__Given task__. Rewrite the rows below, swapping "screenshot" for "screen capture" and changing nothing else. Leave the pictures out of your answer.

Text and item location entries
* Begin *

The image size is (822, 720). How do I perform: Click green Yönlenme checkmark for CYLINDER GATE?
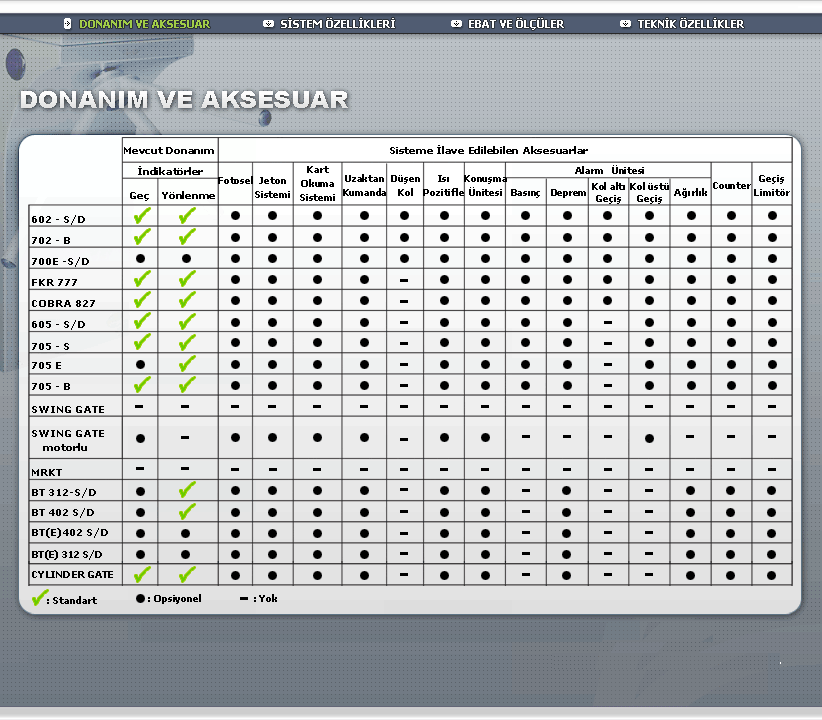tap(187, 574)
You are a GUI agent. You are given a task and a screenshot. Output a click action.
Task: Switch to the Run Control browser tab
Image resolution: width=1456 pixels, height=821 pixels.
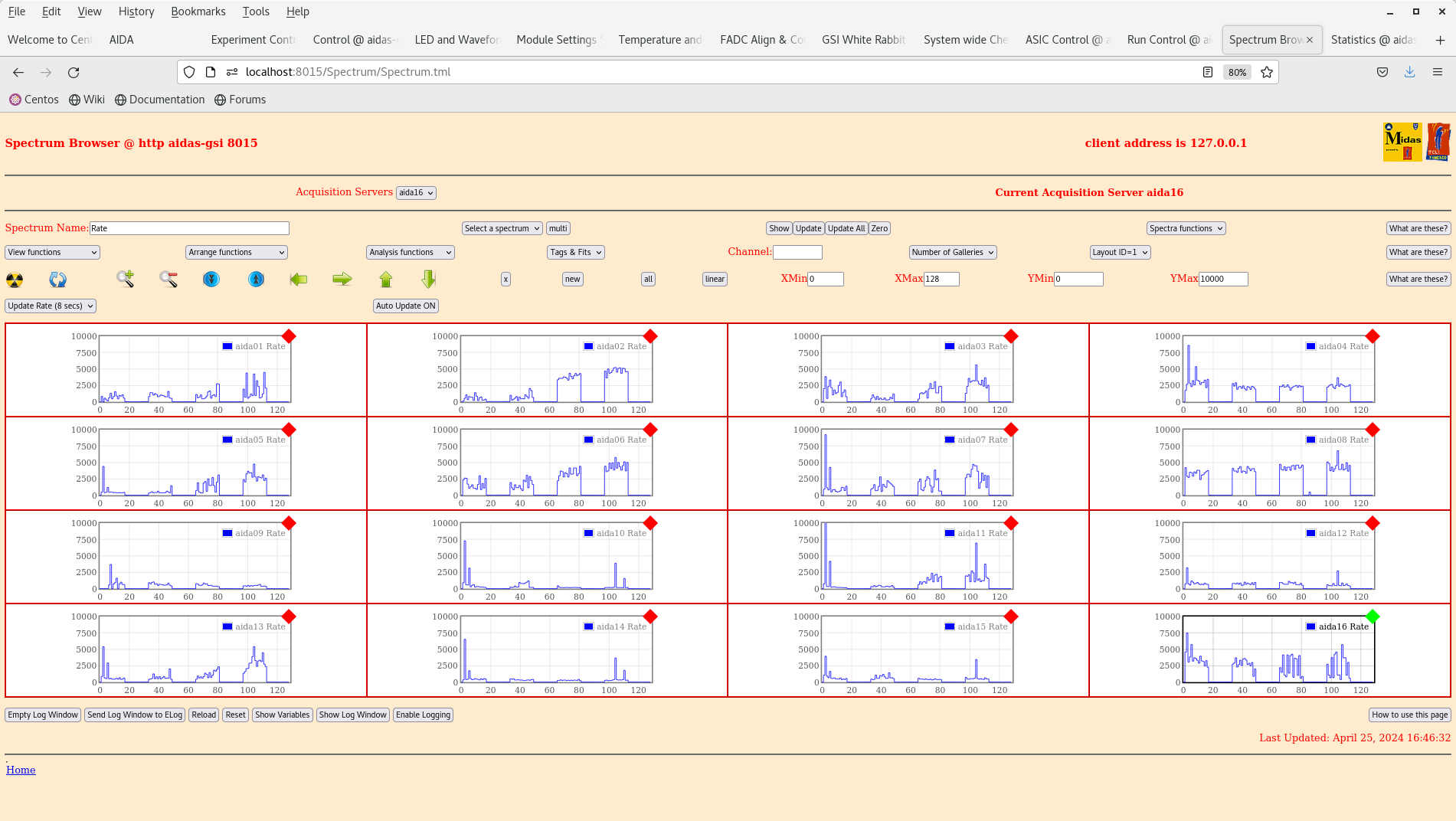[x=1168, y=40]
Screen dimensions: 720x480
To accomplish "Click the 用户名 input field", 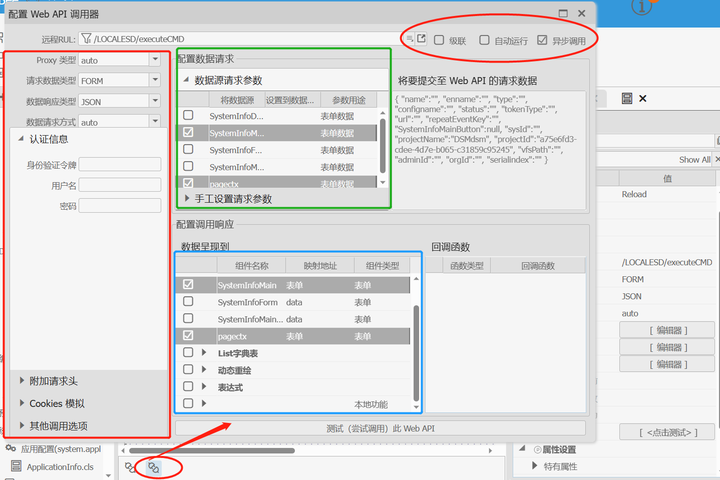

* End *

__Solution below__.
The image size is (822, 720). How do I perform: Click green Yönlenme checkmark for CYLINDER GATE?
tap(187, 574)
You are a GUI agent. You are given a task and a screen capture. Output a click action.
Task: Switch to the Run Control browser tab
Image resolution: width=1456 pixels, height=821 pixels.
[x=1168, y=40]
Screen dimensions: 720x480
To accomplish "Click the 用户名 input field", 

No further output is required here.